Pendant que mon coeur se calmait, la voix s'est incrustée en moi. Une voix de femme, forte, assurée, mais sans être criée. Rien à voir avec les frèles voix féminines qui débitent parfois en hésitant les bulletins météo du Cross. Non, une voix vibrante et chaude, qui fait sonner la fricative uvulaire initiale de 'general', comme se nomme techniquement cette consonne dans le domaine que j'ai enseigné pendant trente-six ans.
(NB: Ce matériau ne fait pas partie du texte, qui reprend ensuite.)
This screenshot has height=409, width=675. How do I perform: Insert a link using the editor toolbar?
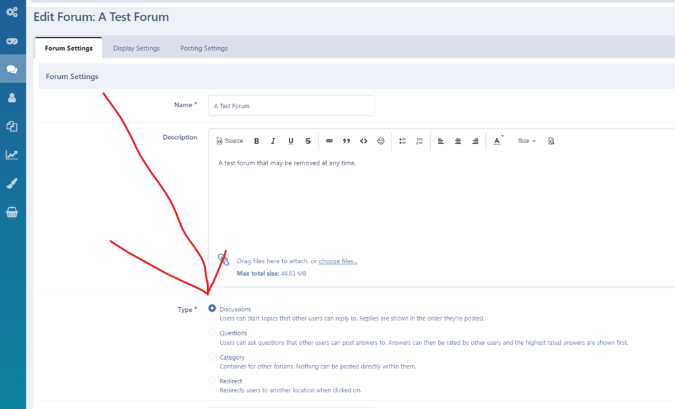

"Llamada general". Quatre voyelles éclatantes et deux voyelles chaudes. Cela sonne comme "branle-bas de combat" ou "aux armes", un cri à vous faire reprendre la Bastille de l'ultra-libéralisme. Quel contraste avec le plat "all ships" des anglophones et notre pauvre "appel à tous", avec leurs voyelles sourdes et étriquées !

Je vois un visage dans l'ovale d'une longue chevelure de jaie, l'épaule nue et bronzé d'un corps déjà un peu alourdi par une première maternité. Une femme dont le oui est une promesse délicieuse et le non sans appel. C'est la première voix humaine que j'entends depuis une semaine, et je suis bouleversé de l'accueil que vient de me réserver cette rude terre de Galice que j'aime tant...

Plus tard, le jour levé, j'ai enregistré la répétition de ce message sur le petit dictaphone qui conserve certaines de mes pensées et émotions fugaces. Mais, à cette nouvelle écoute, le charme s'est rompu, et c'est bien mieux ainsi...


La Vierge de Praia da Vitoria (Terceira, Açores)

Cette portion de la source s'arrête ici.